Knockdown of FABP3 Impairs Cardiac Development in Zebrafish through the Retinoic Acid Signaling Pathway
- Authors
- Wang, X., Zhou, L., Jin, J., Yang, Y., Song, G., Shen, Y., Liu, H., Liu, M., Shi, C., and Qian, L.
- ID
- ZDB-PUB-130710-132
- Date
- 2013
- Source
- International Journal of Molecular Sciences 14(7): 13826-13841 (Journal)
- Registered Authors
- Keywords
- FABP3, zebrafish, cardiac development, RA
- MeSH Terms
-
- Animals
- Cytochrome P-450 Enzyme System/genetics
- Cytochrome P-450 Enzyme System/metabolism
- Fatty Acid-Binding Proteins/genetics
- Fatty Acid-Binding Proteins/metabolism*
- Gene Deletion
- Heart/embryology*
- Heart Defects, Congenital/embryology
- Heart Defects, Congenital/genetics
- Humans
- Retinal Dehydrogenase/genetics
- Retinal Dehydrogenase/metabolism
- Signal Transduction*
- Tretinoin/metabolism*
- Zebrafish/embryology*
- Zebrafish/genetics
- Zebrafish Proteins/genetics
- Zebrafish Proteins/metabolism*
- PubMed
- 23823803 Full text @ Int.
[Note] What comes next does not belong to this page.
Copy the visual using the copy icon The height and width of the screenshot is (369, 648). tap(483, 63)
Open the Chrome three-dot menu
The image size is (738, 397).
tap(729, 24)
J. Mol. Sci.
Fatty acid-binding protein 3 (FABP3) is a member of the intracellular lipid-binding protein family, and is primarily expressed in cardiac muscle tissue. Previously, we found that FABP3 is highly expressed in patients with ventricular-septal defects and is often used as a plasma biomarker in idiopathic dilated cardiomyopathy, and may play a significant role in the development of these defects in humans. In the present study, we aimed to investigate the role of FABP3 in the embryonic development of the zebrafish heart, and specifically how morpholino (MO) mediated knockdown of FABP3 would affect heart development in this species. Our results revealed that knockdown of FABP3 caused significant impairment of cardiac development observed, including developmental delay, pericardial edema, a linear heart tube phenotype, incomplete cardiac loop formation, abnormal positioning of the ventricles and atria, downregulated expression of cardiac-specific markers and decreased heart rate. Mechanistically, our data showed that the retinoic acid (RA) catabolizing enzyme Cyp26a1 was upregulated in FABP3-MO zebrafish, as indicated by in situ hybridization and real-time PCR. On the other hand, the expression level of the RA synthesizing enzyme Raldh2 did not significantly change in FABP3-MO injected zebrafish. Collectively, our results indicated that FABP3 knockdown had significant effects on cardiac development, and that dysregulated RA signaling was one of the mechanisms underlying this effect. As a result, these studies identify FABP3 as a candidate gene underlying the etiology of congenital heart defects.